● **Exercícios**
[1] Extraia do texto sobre bioenergia o trecho que começa em "Ao longo dos" e segue até "econômico nos próximos anos.", sem nenhuma alteração.
[2] Dê continuidade ao texto sobre bioenergia a partir do ponto em que ele termina.

● **Texto de referência**
────────────────────
Plano climático do Brasil dá novo impulso à bioenergia – Por Elizabeth Farina e Luciano Rodrigues
A 21ª conferência das Nações Unidas sobre mudança do clima (COP21), que começa em oito dias em Paris, deverá envolver mais de uma centena de chefes de Estado na tentativa de estabelecer um acordo global com metas para reduzir as emissões de gases de efeito estufa e mitigar as consequências catastróficas do aquecimento global.
Ao longo dos últimos anos, o ceticismo e o debate a respeito da existência e das causas do aquecimento foram gradativamente suprimidos por evidências e estudos contundentes sobre o tema. De tal sorte, hoje o problema se coloca no foco das discussões mundiais sobre política energética.
A forma como cada nação irá reconhecer esse componente ambiental e enfrentar o dilema da segurança energética de forma sustentável condicionará as estratégias de indução dos Estados nos campos energético, político e econômico nos próximos anos.
Nesse contexto, chama atenção o caso brasileiro de produção e uso de energias renováveis. O país é destaque ao apresentar matriz energética com cerca de 40% de participação de fontes renováveis, contra uma média mundial de apenas 13%.
O desenvolvimento e uso do etanol combustível ao longo das quatro últimas décadas e a utilização da energia elétrica obtida a partir da biomassa da cana-de-açúcar foram fundamentais para o papel de destaque do país no contexto global. Esses dois produtos são responsáveis por cerca de 16% da matriz energética nacional e representam 40% de toda a energia renovável ofertada internamente.
A cana-de-açúcar se destaca, portanto, como principal fonte de energia renovável no Brasil, ficando à frente até mesmo da hidroeletricidade. Os números impressionam e mostram que apenas a oferta da indústria da cana-de-açúcar seria suficiente para posicionar o país acima da média mundial no uso de energias limpas.
Assim como ocorrera nas últimas décadas, o setor sucroenergético apresenta um enorme potencial para contribuir para o desafio da redução de emissões nos próximos anos.
────────────────────
● **Dados fornecidos**
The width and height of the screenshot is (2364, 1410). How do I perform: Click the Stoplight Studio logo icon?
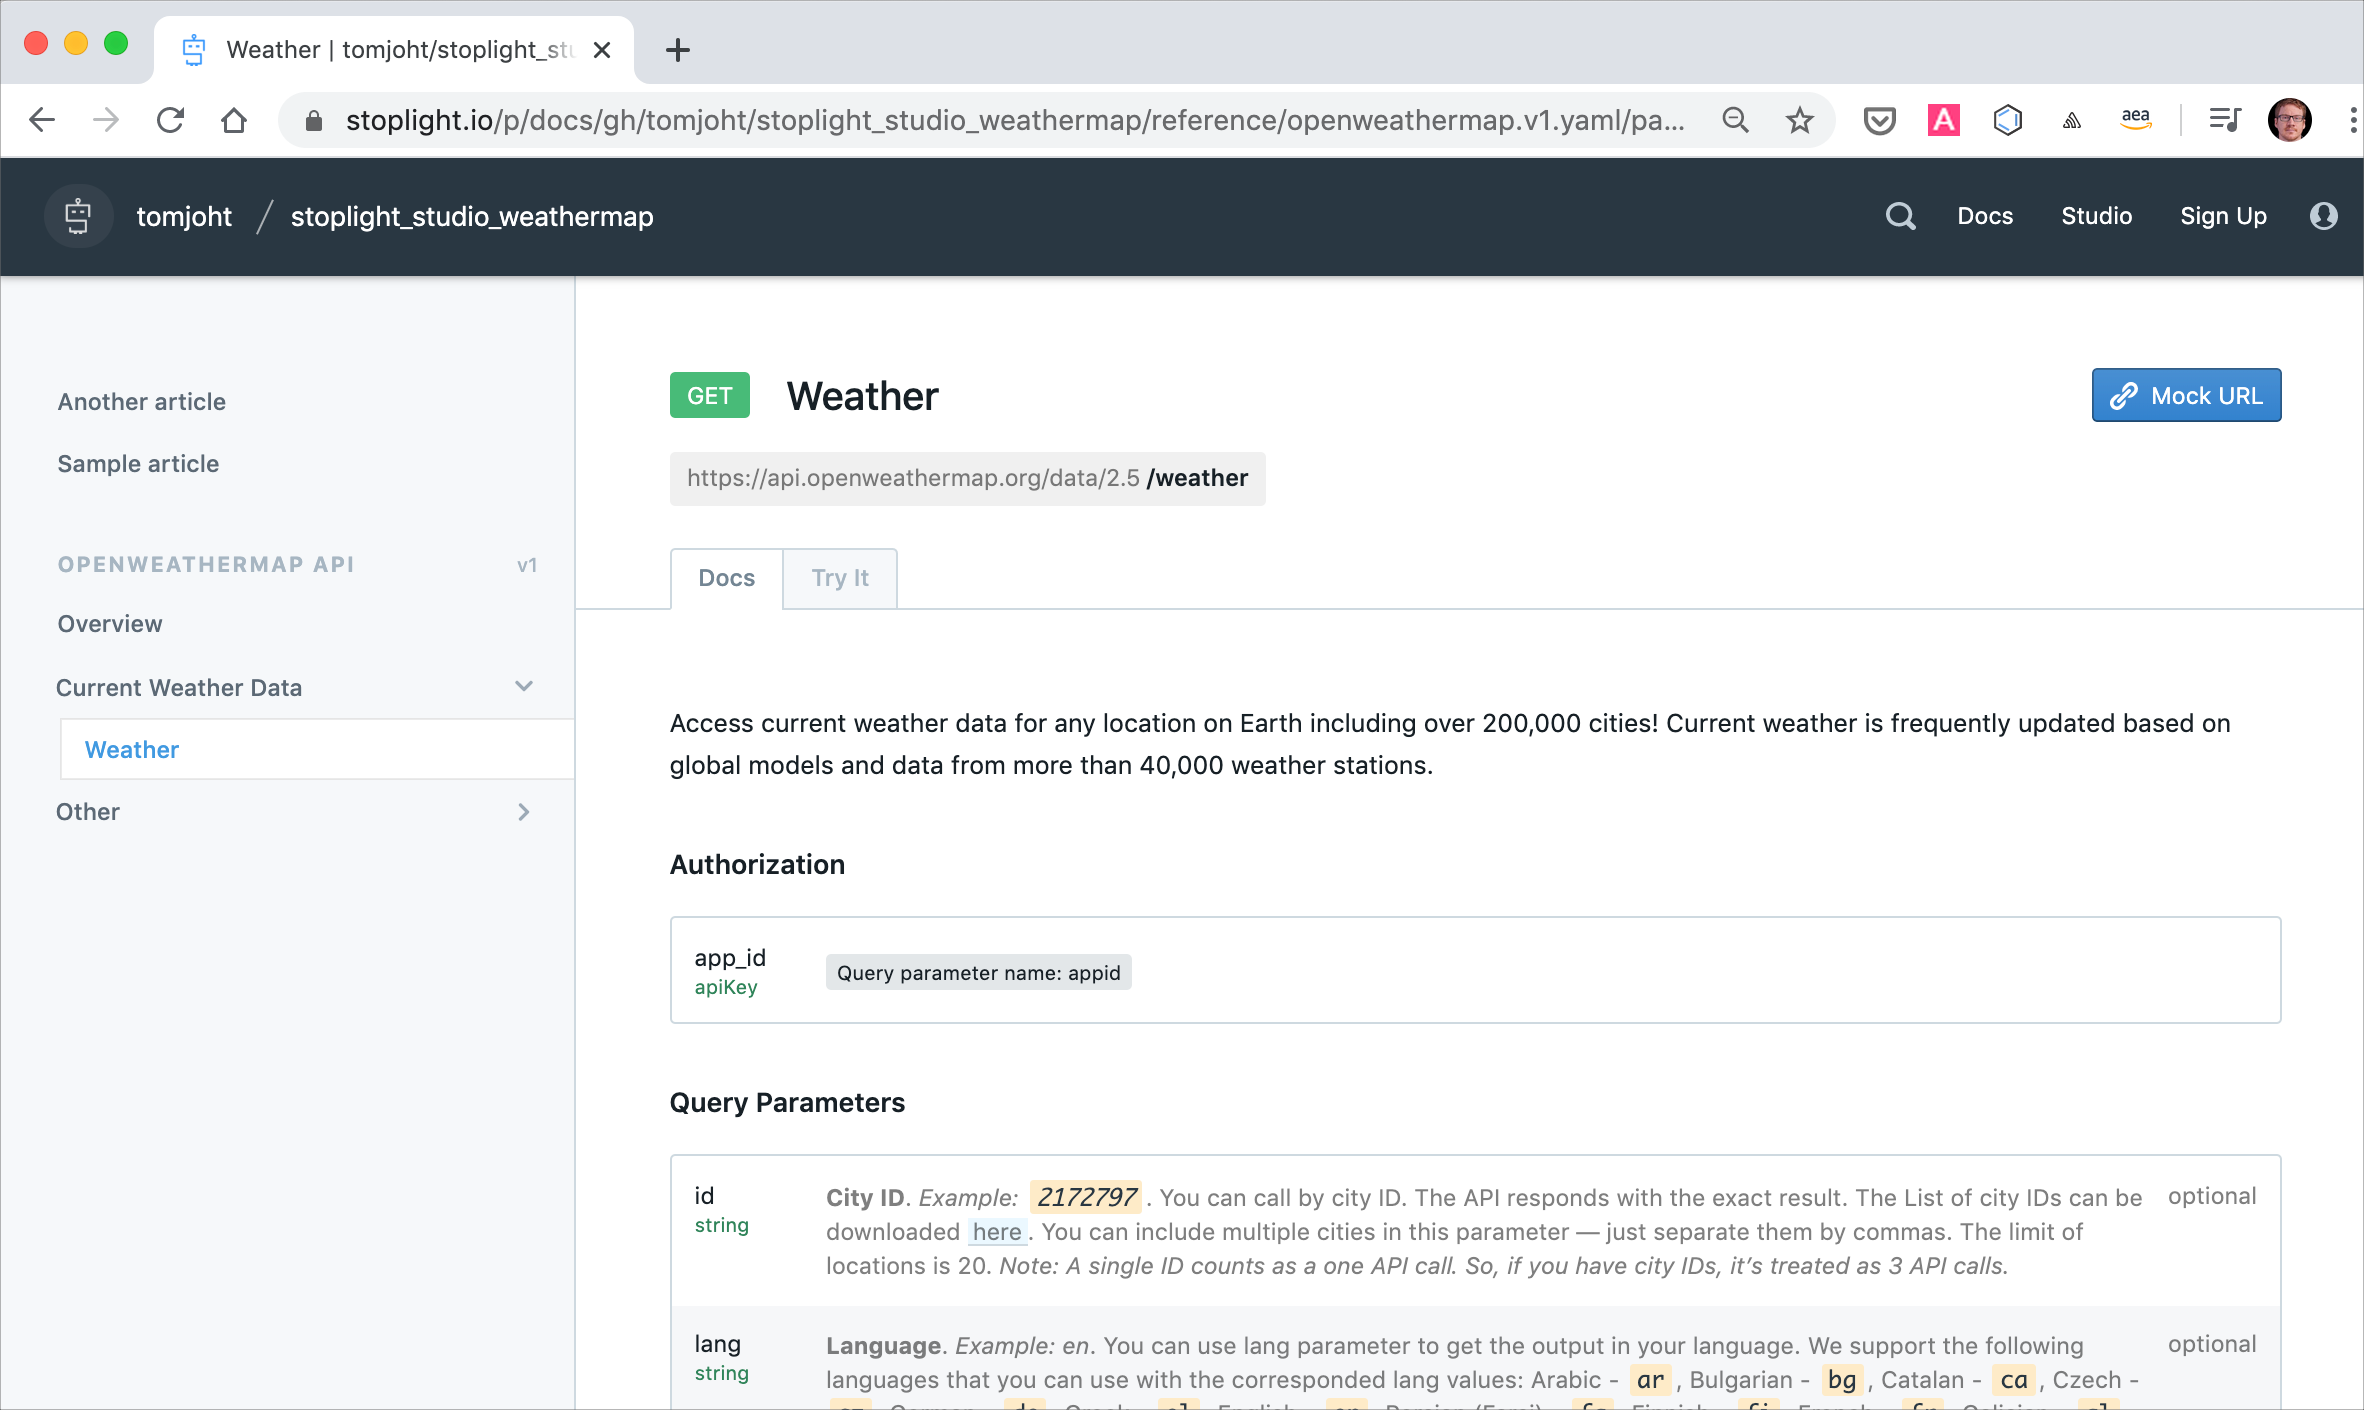click(79, 215)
────────────────────
● **Respostas abaixo**
[1]
Ao longo dos últimos anos, o ceticismo e o debate a respeito da existência e das causas do aquecimento foram gradativamente suprimidos por evidências e estudos contundentes sobre o tema. De tal sorte, hoje o problema se coloca no foco das discussões mundiais sobre política energética.
A forma como cada nação irá reconhecer esse componente ambiental e enfrentar o dilema da segurança energética de forma sustentável condicionará as estratégias de indução dos Estados nos campos energético, político e econômico nos próximos anos.

[2]
Atualmente, com apenas 0,5% do território brasileiro utilizado para a plantação de cana-de-açúcar para etanol, substituímos 40% do consumo nacional de gasolina. Para o futuro, além de possuir condição única para a expansão da área cultivada sem desmatar um único hectare, a indústria da cana-de-açúcar deve apresentar avanços tecnológicos importantes nas áreas agrícolas e industrial, que permitirão expressivo crescimento vertical da produção.
Especificamente na área agrícola, o uso de variedades mais adaptadas ao sistema mecanizado, o emprego de equipamentos e máquinas mais modernos, a adoção de ferramentas de agricultura de precisão com eletrônica embarcada, o uso de novas tecnologias de plantio, como as mudas pré-brotadas, e a sinalização do desenvolvimento de semente artificial de cana-de-açúcar, são apenas alguns exemplos de tecnologias que deverão intensificar os ganhos de produtividade.
No setor industrial, destaca-se o avanço do recolhimento da palha para a geração de bioeletricidade e, no futuro próximo, a produção de etanol de segunda geração a partir da biomassa da cana-de-açúcar.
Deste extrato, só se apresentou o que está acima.